The increased incidence of non-melanoma skin cancer (NMSC) among immunosuppressed patients has suggested that infectious agent(s) may be involved. In previous studies, sequencing of skin lesions identified >400 different HPVs, including over 200 putatively novel types. Cervical cancer is known to be caused by HPV; however, some tumors appear to be HPV-negative by primer-based detection systems. As all established oncogenic infectious agents persist transcriptionally active in their host, we wanted to analyze tumors by RNA-sequencing to investigate if there is transcriptionally active HPV present.
NMSC biopsies from 2 patients, cervical cancer biopsies from 6 patients (including 4 apparently “HPV-negative” by primer-based detection) together with an HPV-positive cervical cancer cell line control (CaSki cell-line, known to contain around 600 copies of integrated HPV 16 DNA) were analyzed by RNA-sequencing.

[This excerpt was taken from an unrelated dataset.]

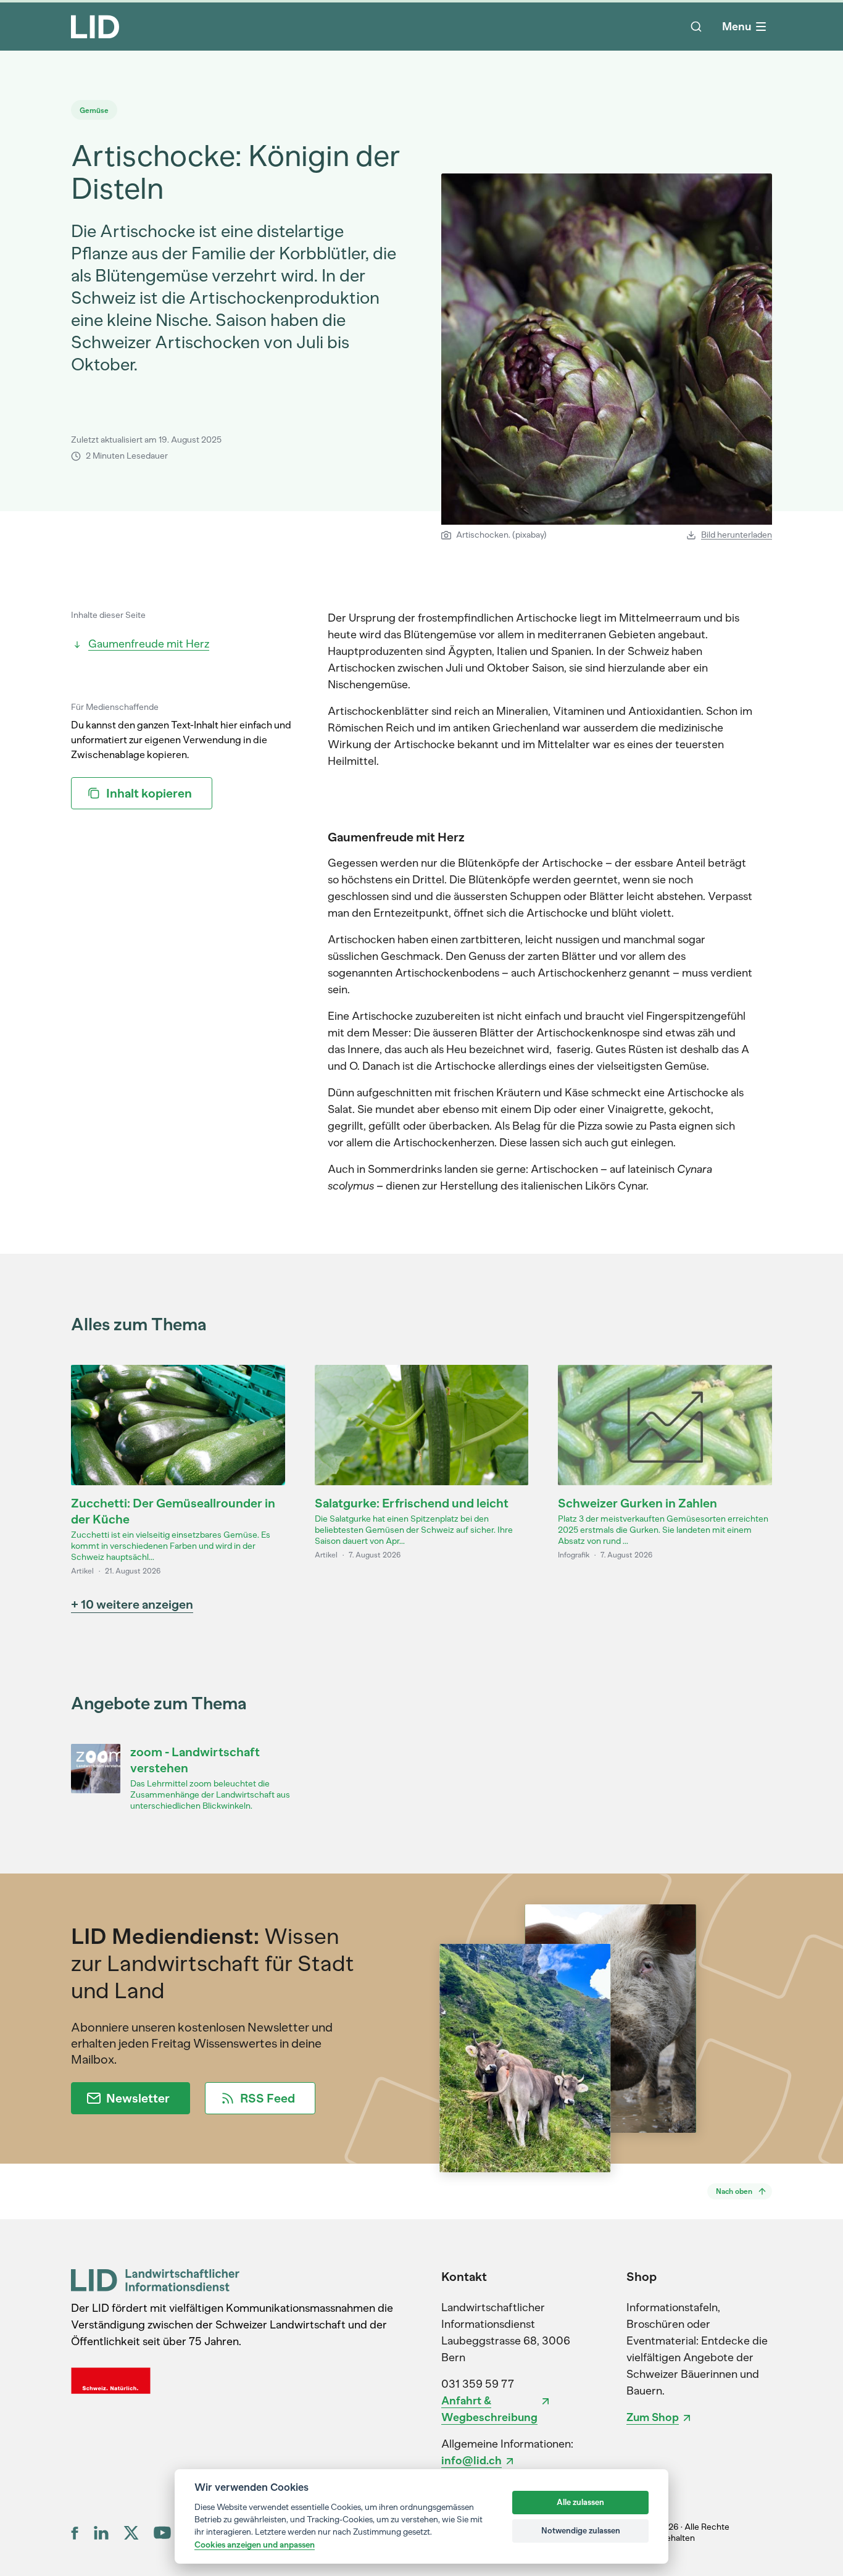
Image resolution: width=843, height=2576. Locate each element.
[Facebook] (75, 2533)
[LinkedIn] (101, 2533)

RNA from HPV type 110 was detected in the 2 NMSC tumors (106 and 10 reads respectively). RNA from one or more HPV types (HPV types 119, 128, 129, 144, 147 and 16) were detected in 5 of 6 cervical cancer samples (including 3 “HPV-negative” cancers). HPV type 16 was also detected in the HPV-positive cell line control (18386 reads). The results implicate that the HPV genomes in the NMSC are actively transcribed. The transcribed HPV genes detected in the NMSC tumor with 106 reads were E6, E7, E1, E2/E4 and L2, whereas L1 was not detected. Only E7-transcription was detected in the NMSC tumor with 10 reads. Highly transcribed HPV genes in the CaSki cell line were E6, E7, L1 and L2, whereas E2, E4 and E5 showed very little transcription and E1 was not represented with a single read.
RNA metagenomic sequencing can be used to detect transcriptionally active HPV infection in NMSC and cervical cancer that have been “HPV-negative” by primer-based HPV-detection.